* [Action item] The line with "Task: Toggle line numbers display" through the last line of the entries: give these again exactly, and only these, without any pictures.

* [Available data]
_____

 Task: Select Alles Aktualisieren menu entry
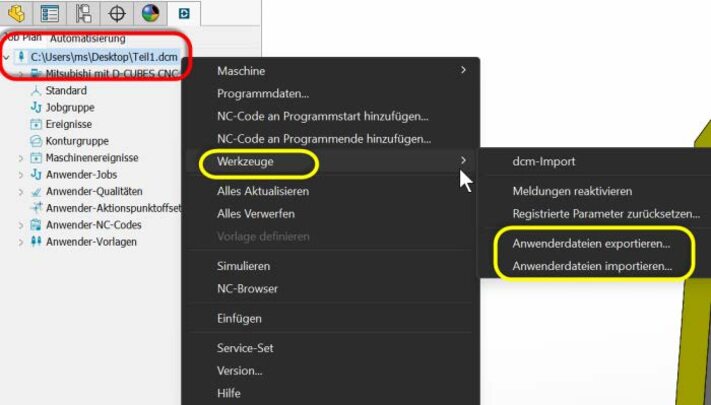coord(262,190)
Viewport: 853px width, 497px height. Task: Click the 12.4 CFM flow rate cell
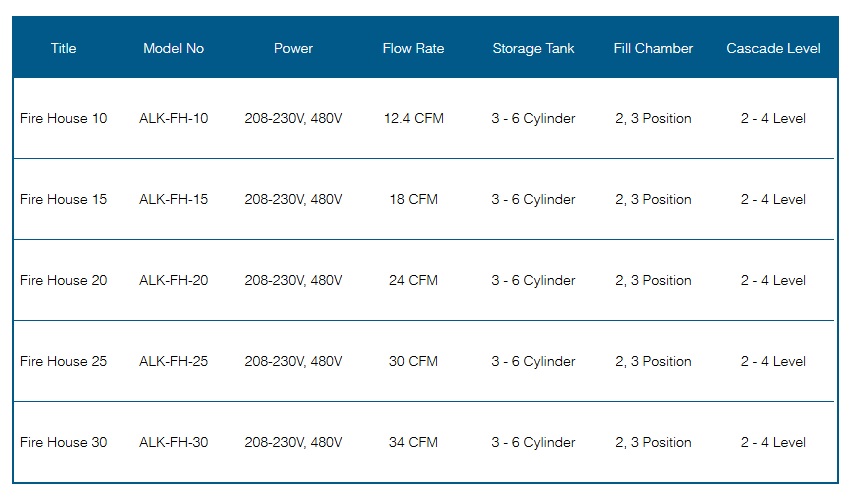click(x=413, y=119)
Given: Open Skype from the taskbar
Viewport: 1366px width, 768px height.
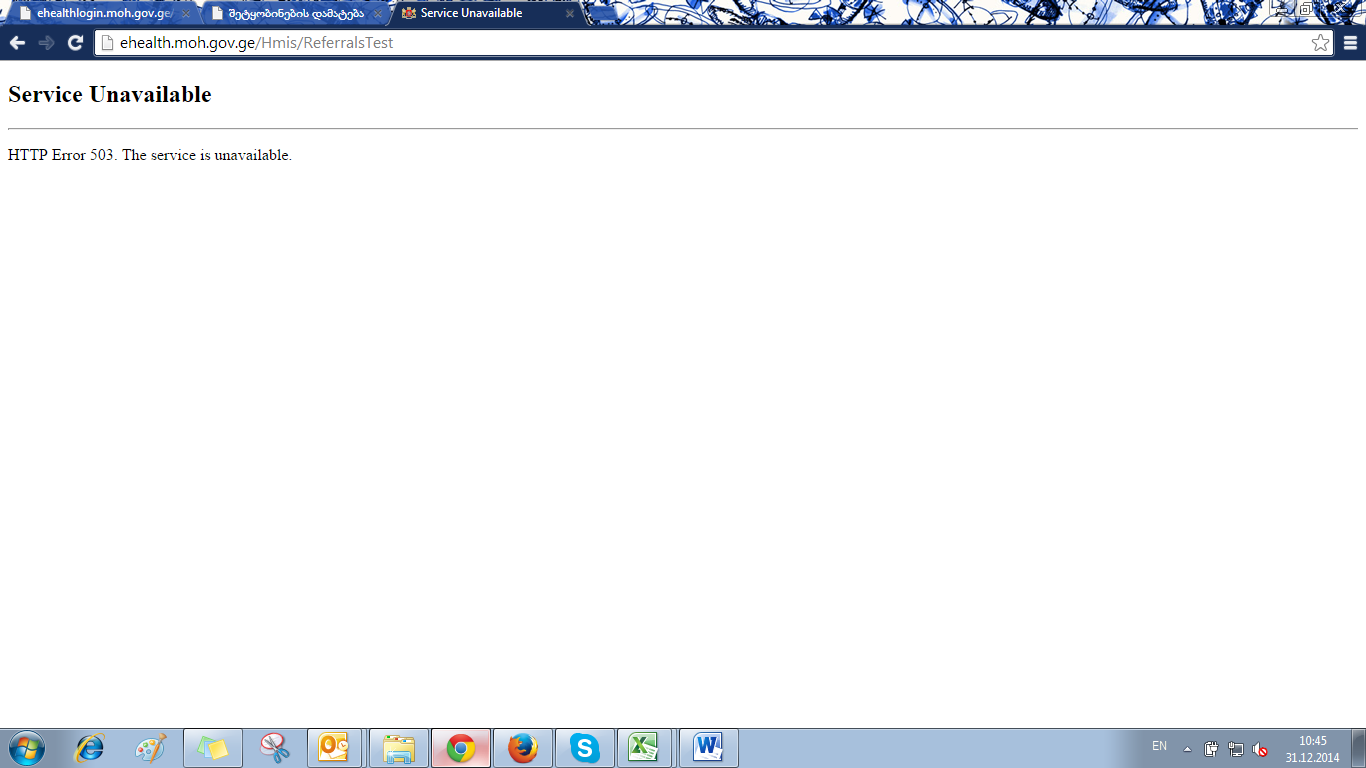Looking at the screenshot, I should coord(584,748).
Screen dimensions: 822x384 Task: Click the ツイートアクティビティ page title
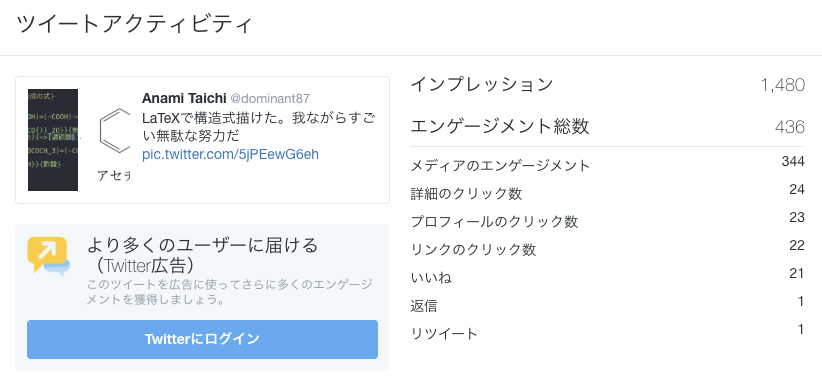coord(135,25)
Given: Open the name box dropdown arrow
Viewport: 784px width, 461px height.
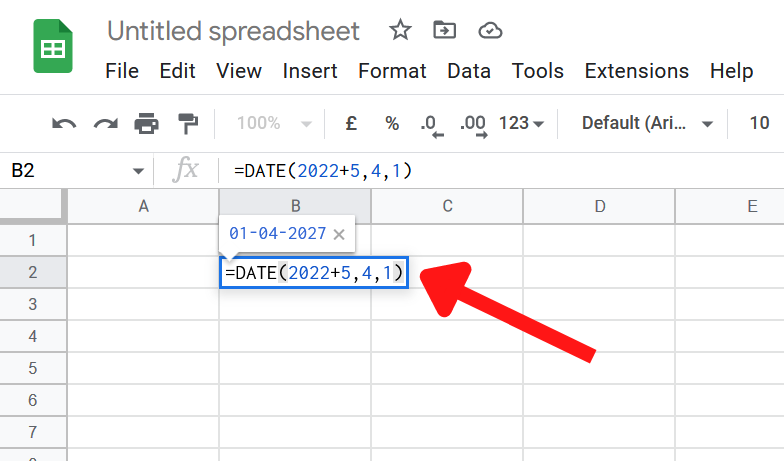Looking at the screenshot, I should [138, 171].
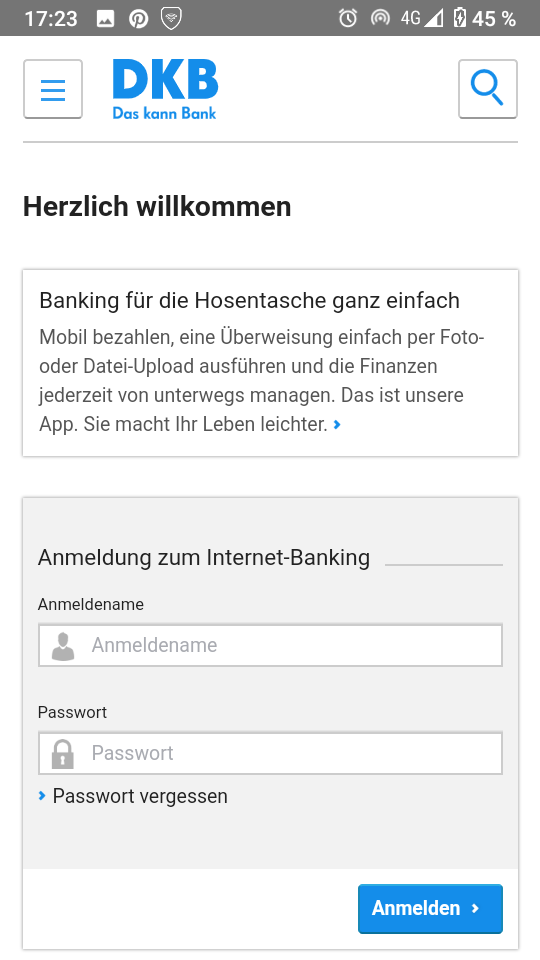Viewport: 540px width, 960px height.
Task: Follow the blue arrow after 'Leben leichter'
Action: click(337, 424)
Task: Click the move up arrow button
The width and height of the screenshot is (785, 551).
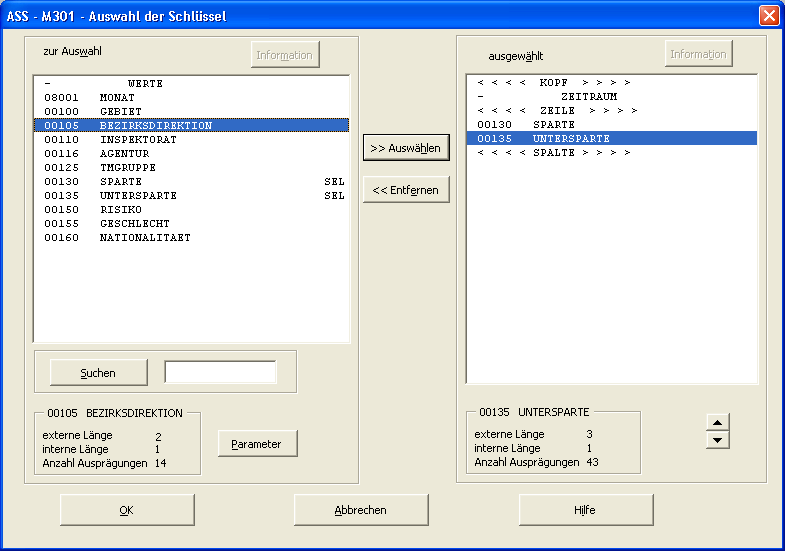Action: pyautogui.click(x=718, y=422)
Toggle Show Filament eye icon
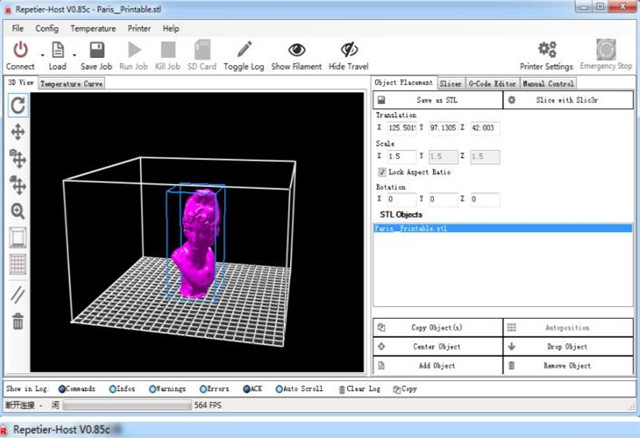 [x=296, y=50]
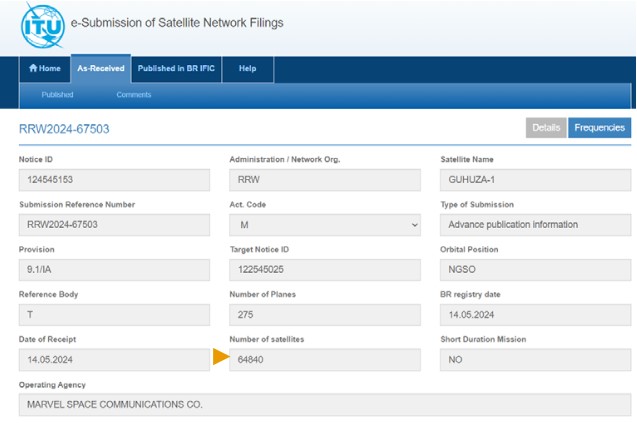Click the Home house icon
This screenshot has width=637, height=429.
click(x=33, y=69)
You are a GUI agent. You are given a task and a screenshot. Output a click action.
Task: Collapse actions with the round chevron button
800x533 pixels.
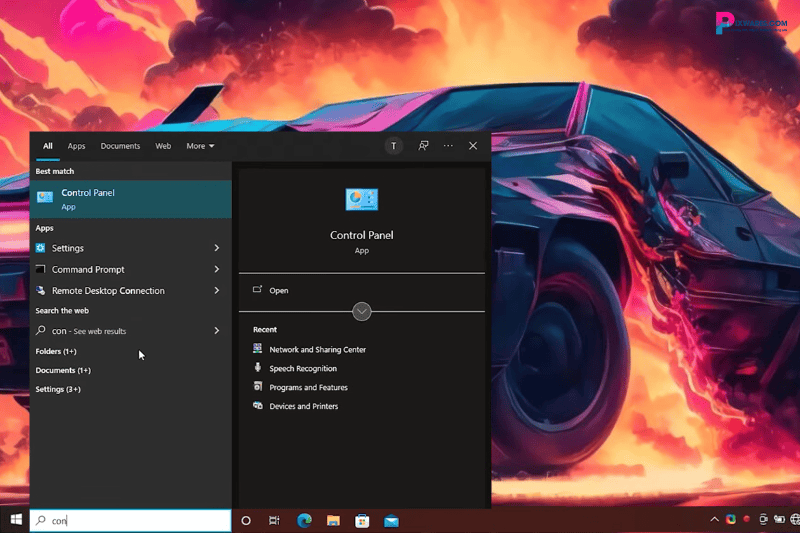(x=362, y=312)
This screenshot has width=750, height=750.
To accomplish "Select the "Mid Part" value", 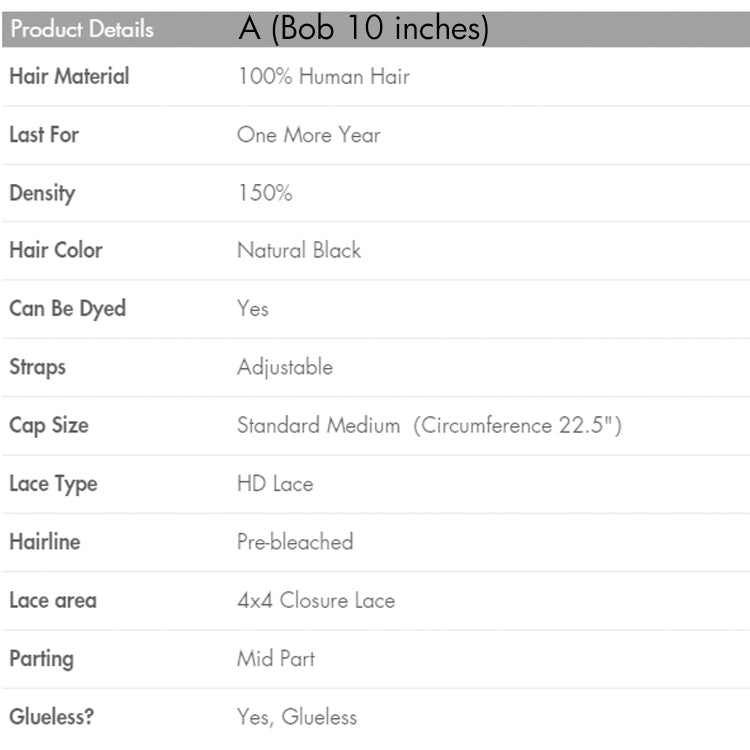I will tap(276, 659).
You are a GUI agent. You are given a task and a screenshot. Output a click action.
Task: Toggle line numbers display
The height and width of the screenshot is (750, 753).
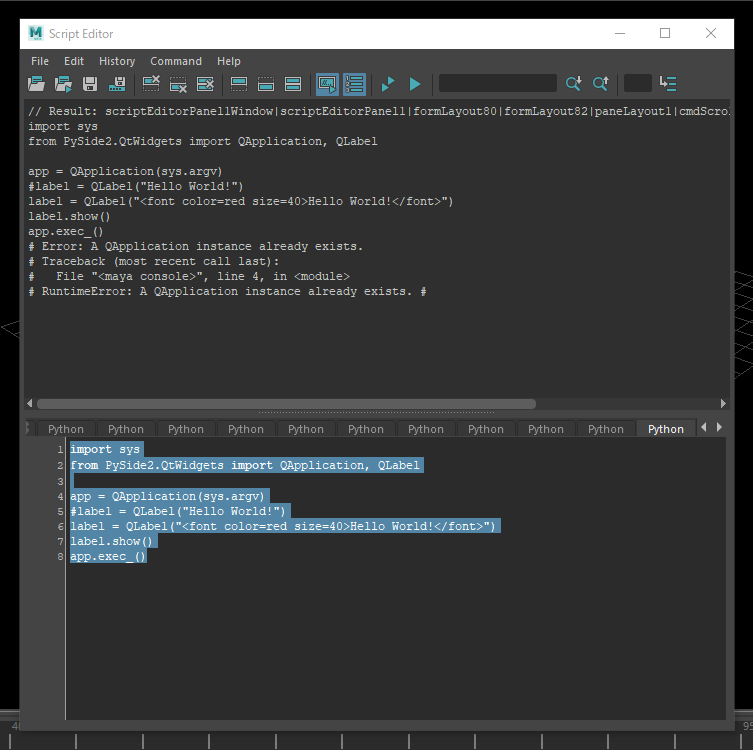pos(354,84)
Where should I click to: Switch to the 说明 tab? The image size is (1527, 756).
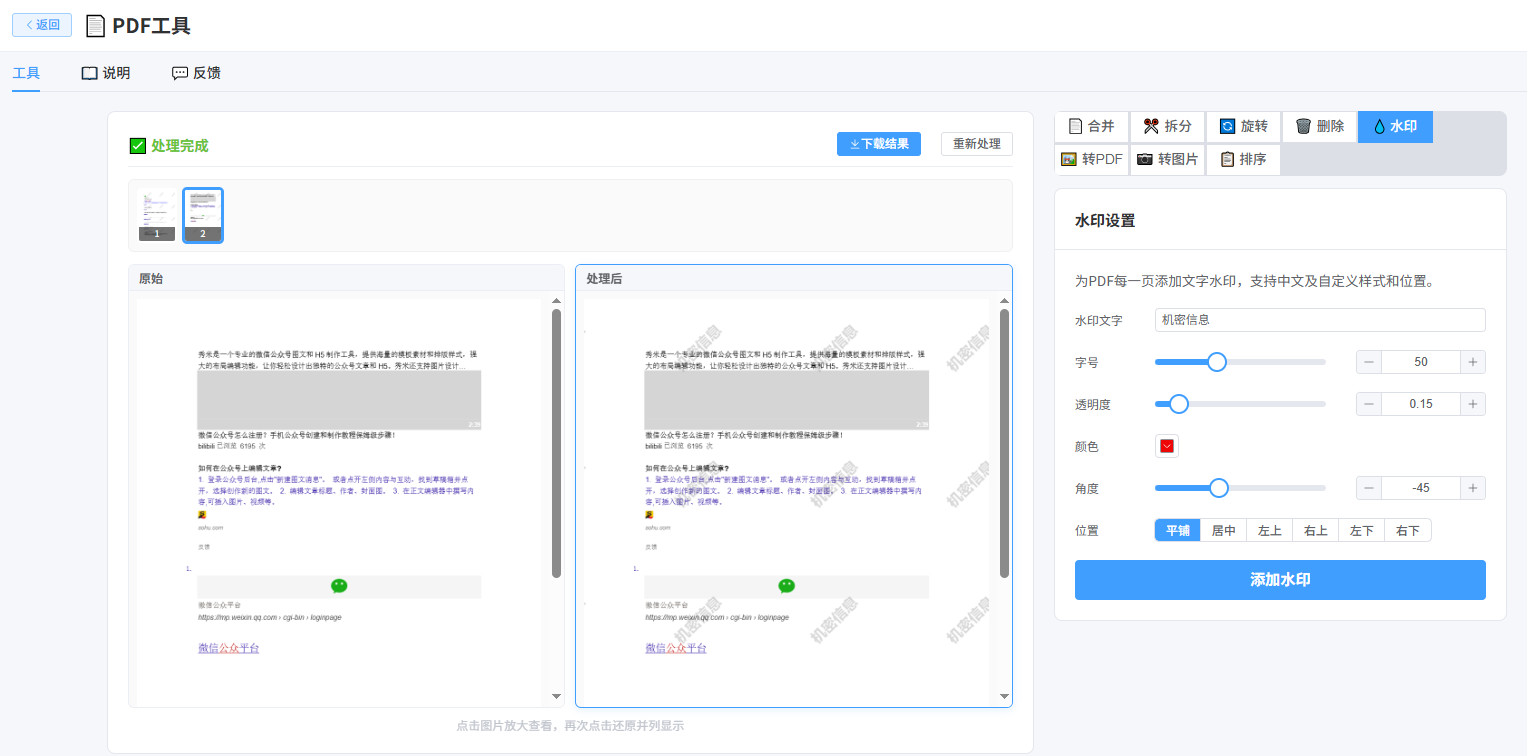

_____

* [Your response]
Task: Toggle line numbers display
The height and width of the screenshot is (750, 753).
pos(354,84)
Where should I click to: Switch to the 说明 tab? The image size is (1527, 756).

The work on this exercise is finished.